Is the data normally or lognormally distributed? I'm not sure how to give context to this question. We're to use Excel to analyze data and use log base 10 for each column of data that we analyze, which I'm not sure what they want here. Are they wanting us to use the log base 10 for the analyzed data or for the raw data? Then the assignment asks us to determine if the data is normally or lognormally distributed. I do not know how to do this and Google searches do not sound like English.
 A: There's no process by which you determine with any certainty what distribution data is from. 
i) real data is never (or at least essentially never) from any simple well-known distribution, so whatever distribution you're checking for, it isn't exactly that.
ii) even if it were of some reasonably simple form, that simple form has almost no chance (unless the data was deliberately simulated) of being on a short list you might consider trying; there are very large numbers of equally or almost equally simply looking distributions that might fit about as well.
It's no trouble to check diagnostically which of two (or some other small number of) proposed distributions appear more consistent with your data... and this might be what they're after.

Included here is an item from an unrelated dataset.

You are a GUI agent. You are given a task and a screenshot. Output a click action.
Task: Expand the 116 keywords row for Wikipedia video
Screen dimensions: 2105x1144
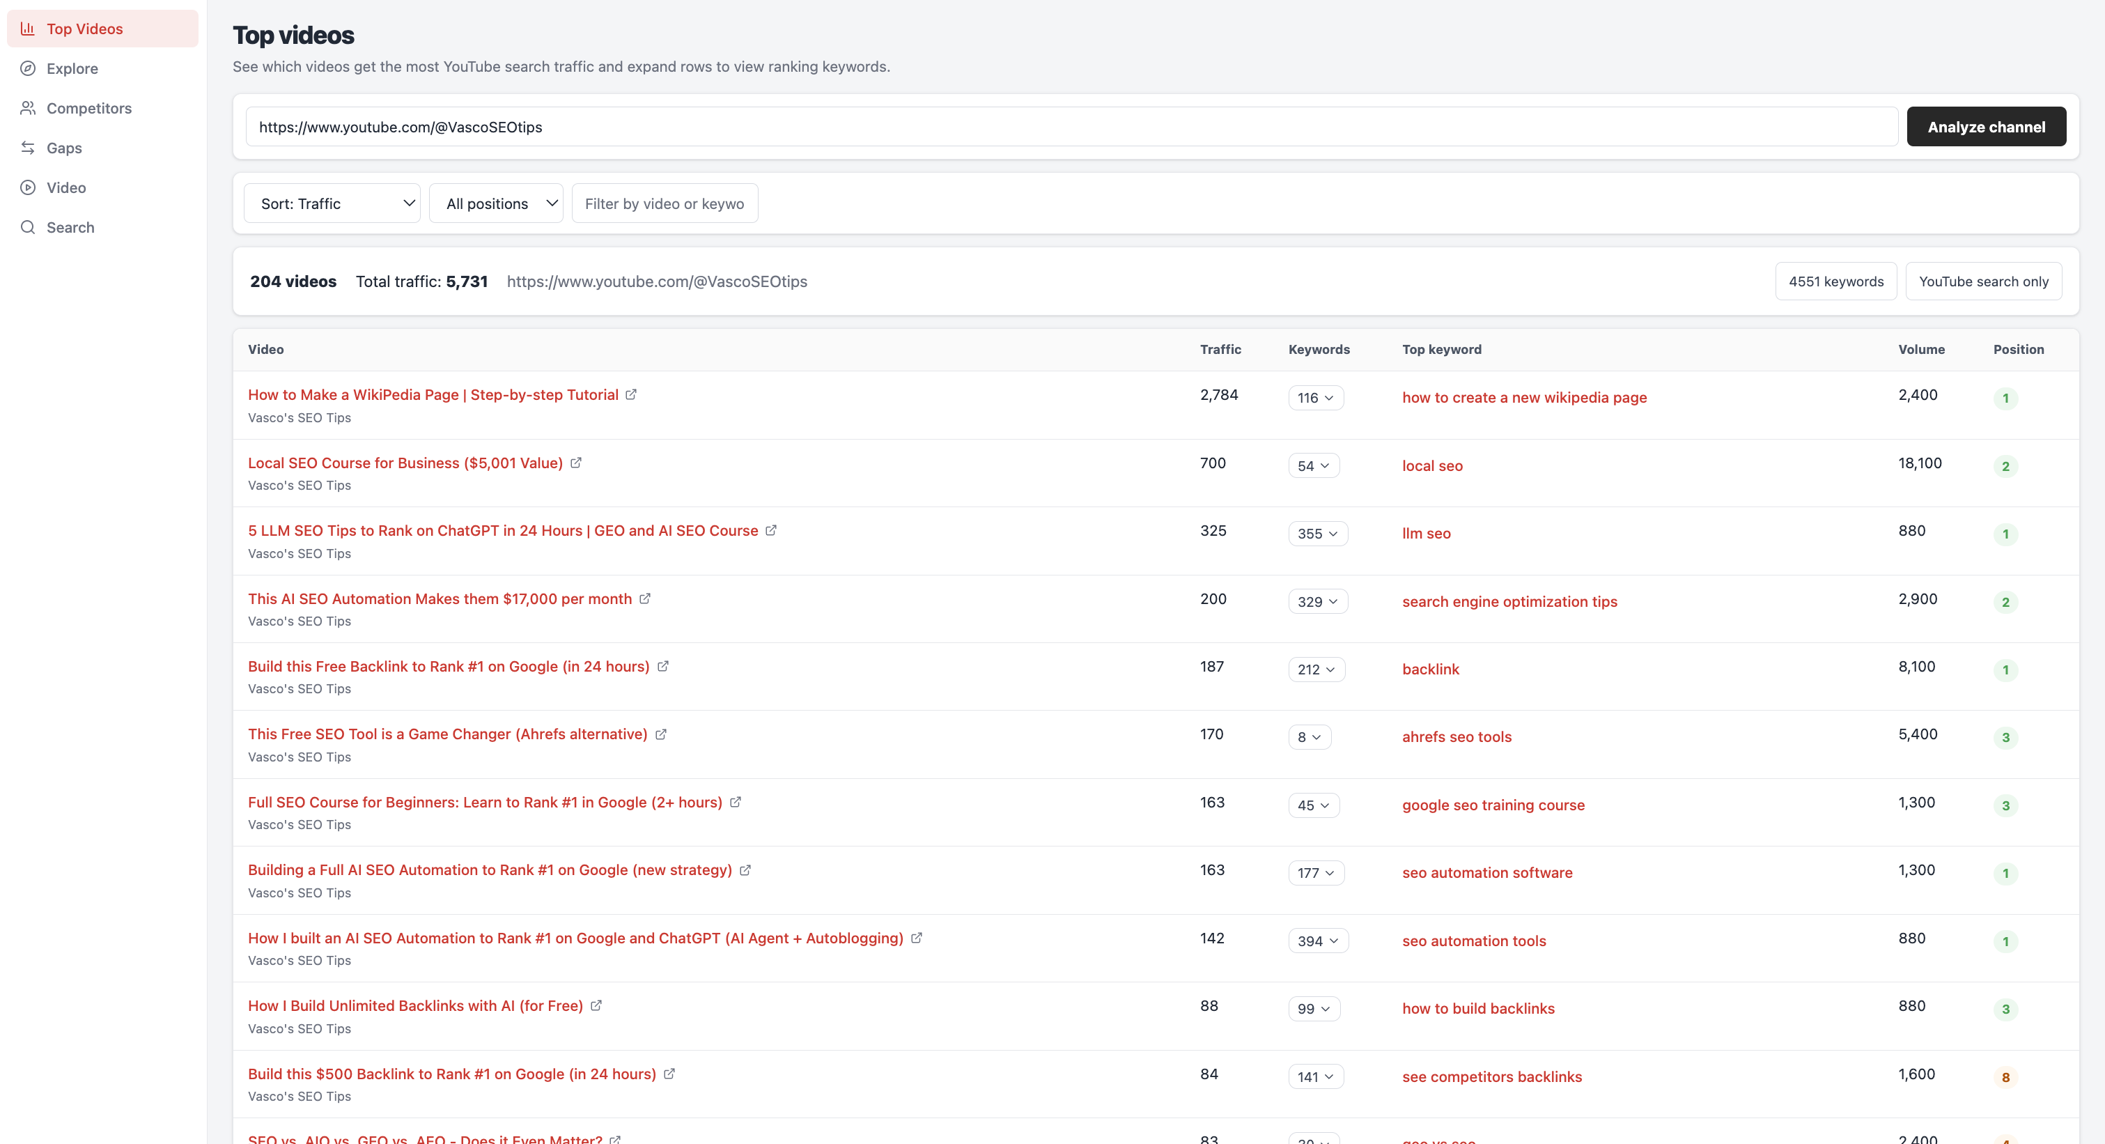[x=1316, y=398]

So, for example, on could do a Q-Q plot of the data and the log-data. If the first shows a straight line while the second has the curvature that indicates left-skewness, the data are consistent with normality. If the first indicates right skewness while the second is straight, then the data are consistent with lognormality. On the other hand, it's quite possible that both look skew, or even that both look reasonably straight:

If they booth look skew it may be that neither is a tenable model, while if both look straight (as above) either might be tenable.
The point is, none of this (nor any form of formal testing) will tell you what it is. It may in some cases tell you what it probably isn't.